The decline has also been attributed to a rise in COVID-19 cases in China and crude oil’s downturn after strong gains a day prior. Additionally, while Beijing moves to open its economy after lifting its stringent zero-Covid restrictions, the slowed factory output and fewer retail sales in November continued to affect its outlook. 

What has the Fed forecasted for the upcoming year?

On Wednesday, following the announcement of the interest rate hike, Powell also said that more interest rate hikes are on the horizon for the upcoming year while the US economy is in the midst of possibly slipping into recession. The Fed officials also projected a rise in the unemployment rate from the current 3.6 per cent to 4.6 per cent for the upcoming year.  

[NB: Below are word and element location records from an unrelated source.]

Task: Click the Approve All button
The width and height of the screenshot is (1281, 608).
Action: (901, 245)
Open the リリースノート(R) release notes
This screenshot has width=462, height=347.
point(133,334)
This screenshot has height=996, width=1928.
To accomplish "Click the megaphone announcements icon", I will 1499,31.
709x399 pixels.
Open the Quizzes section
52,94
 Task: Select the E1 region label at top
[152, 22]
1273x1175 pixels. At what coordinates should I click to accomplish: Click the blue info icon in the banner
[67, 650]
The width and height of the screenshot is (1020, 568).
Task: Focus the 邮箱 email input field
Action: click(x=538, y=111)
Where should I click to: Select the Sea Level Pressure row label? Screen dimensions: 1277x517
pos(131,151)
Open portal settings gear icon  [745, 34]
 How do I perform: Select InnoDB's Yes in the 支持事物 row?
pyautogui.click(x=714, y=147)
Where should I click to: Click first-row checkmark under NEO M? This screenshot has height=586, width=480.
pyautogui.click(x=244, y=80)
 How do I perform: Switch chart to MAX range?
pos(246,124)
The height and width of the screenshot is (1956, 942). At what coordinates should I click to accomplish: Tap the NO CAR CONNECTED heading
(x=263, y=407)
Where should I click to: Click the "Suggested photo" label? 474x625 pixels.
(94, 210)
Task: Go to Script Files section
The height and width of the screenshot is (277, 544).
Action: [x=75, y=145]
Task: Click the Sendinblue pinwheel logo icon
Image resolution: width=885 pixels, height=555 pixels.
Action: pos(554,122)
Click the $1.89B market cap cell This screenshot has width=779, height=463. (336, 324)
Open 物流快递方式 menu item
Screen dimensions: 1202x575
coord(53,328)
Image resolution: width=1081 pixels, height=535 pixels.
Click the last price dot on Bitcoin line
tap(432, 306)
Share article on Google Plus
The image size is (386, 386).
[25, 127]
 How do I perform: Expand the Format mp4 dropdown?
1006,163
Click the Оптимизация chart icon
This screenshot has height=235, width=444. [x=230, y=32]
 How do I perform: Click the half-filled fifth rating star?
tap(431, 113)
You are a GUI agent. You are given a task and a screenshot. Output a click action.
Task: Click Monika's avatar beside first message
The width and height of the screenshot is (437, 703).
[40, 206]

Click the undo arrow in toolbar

Currently, the rate of unemployment is increasing by 0.5 per cent annually and by the end of 2023, it would be well beyond what has historically been associated with recession. However, Powell has said that they don’t “talk about this kind of recession, that kind of a recession. We just make these forecasts.”

During the press conference, following the meeting of the Federal Reserve’s Federal Open Market Committee (FOMC), he also said that there is no “completely painless way to restore price stability” and they are doing the best they can. However, even with the recent aggressive hikes, inflation remains at least three times higher than their target and they speculate it will take at least three years for things to fall back. 

“The inflation data received so far in October and November show a welcome reduction in the pace of price increases, but it will take substantially more evidence to give confidence inflation is on a sustained downward path,” said Powell.